Review - Clustering Categorical Data: An Approach Based on Dynamical Systems.
Raymond T. Ng:
Review - Clustering Categorical Data: An Approach Based on Dynamical Systems.
ACM SIGMOD Digital Review 1: (1999) BibTeX
Review
With its wide applications, concept clustering has been studied in
statistics for decades. In the past few years, with the growing
popularity of data mining, there has been a renewed interest to develop
clustering algorithms suitable for large, often disk-resident, data
sets. This has led to numerous papers on this topic. In fact, too many,
critics may even argue. Admittedly, there may be some delta papers. But there
are also studies that represent real, significant progress. This paper is a very
good example. To the old problem of clustering categorical data, it
proposes a very novel solution. Tuples, consisting of only categorical
data, are considered similar if the sets of items with which they
co-occur have much overlap, in spite of the fact that the tuples
themselves never co-occur together.

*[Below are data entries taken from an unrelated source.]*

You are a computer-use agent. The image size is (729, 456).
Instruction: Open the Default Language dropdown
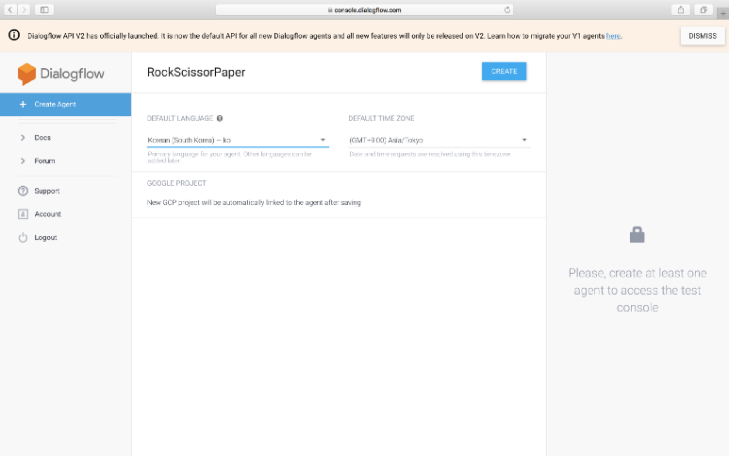click(x=238, y=140)
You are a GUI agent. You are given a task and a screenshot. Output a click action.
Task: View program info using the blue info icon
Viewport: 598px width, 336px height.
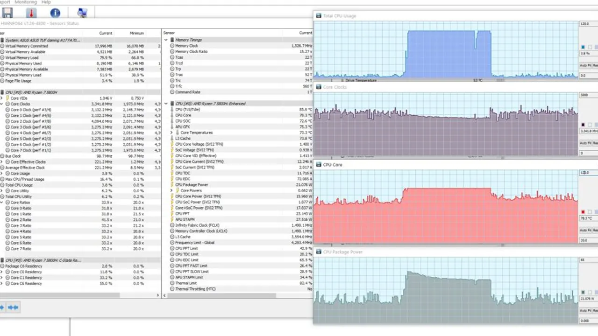[x=55, y=13]
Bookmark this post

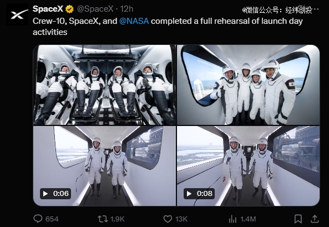pyautogui.click(x=298, y=219)
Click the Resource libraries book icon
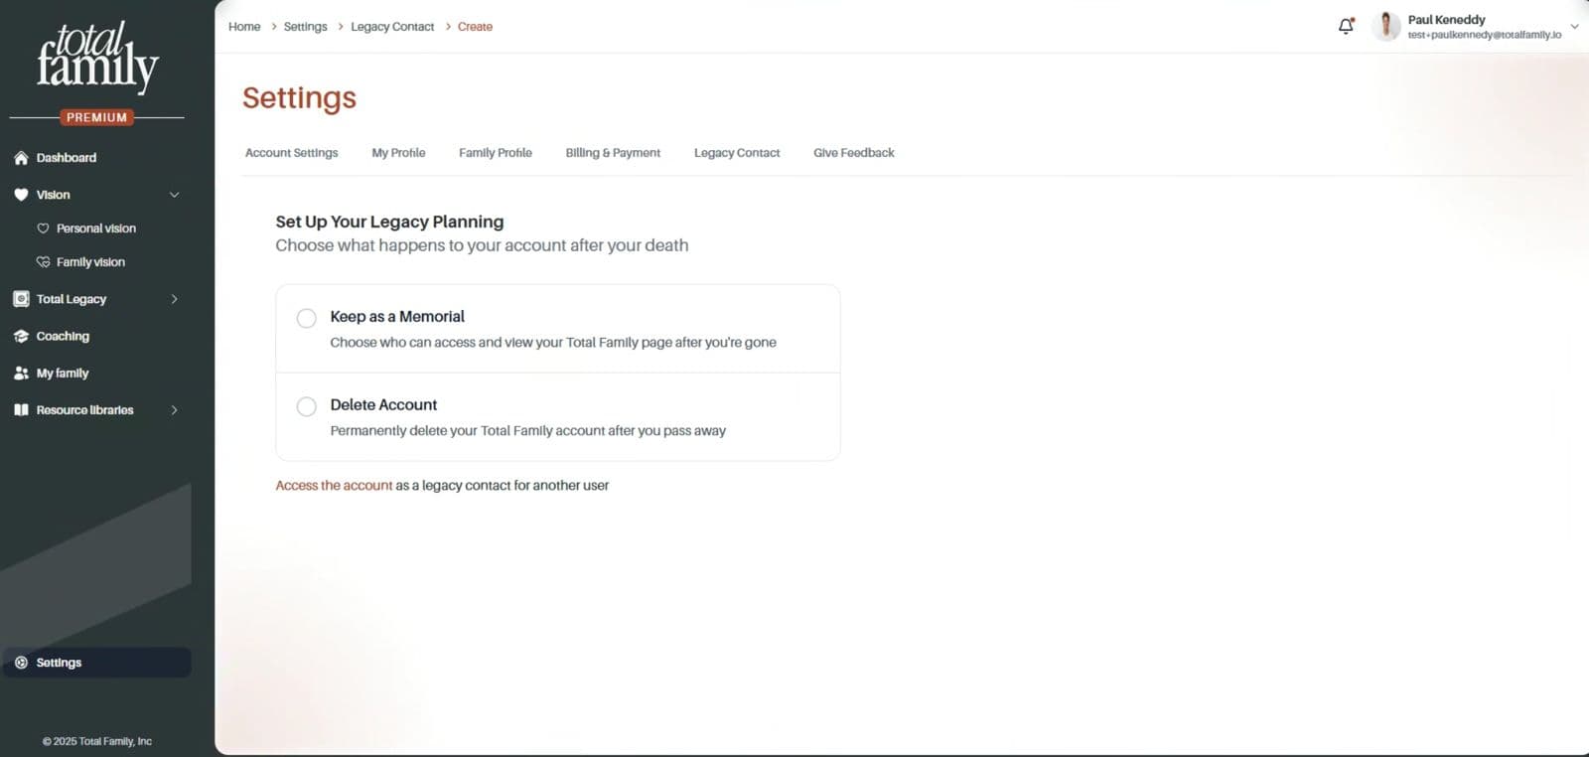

The proposed approach is based on
propogation in the style of a dynamical system. The key to such a
method is the convergence properties of the propagation. And this is
precisely the area in which the paper excels. For a certain way of
propagation, called the linear S1 rule, there is a theorem giving a
sufficient condition for it to converge. For another way of
propagation, called the product rule, there are two theorems showing
that there is completeness in the sense that large clustering
structures could be detected with high probabilities. As for issues
that are hard to be addressed by analysis, such as the speed of
convergence, the speed with respect to data set sizes, etc., the paper
gives good experimental results. While the experimental results can be
further improved, the presented results have clearly shown that the
proposed solution is feasible, interesting and promising. As far as
clustering papers are concerned, this is exceptional for its clean
mathematical foundation and strong analytic results.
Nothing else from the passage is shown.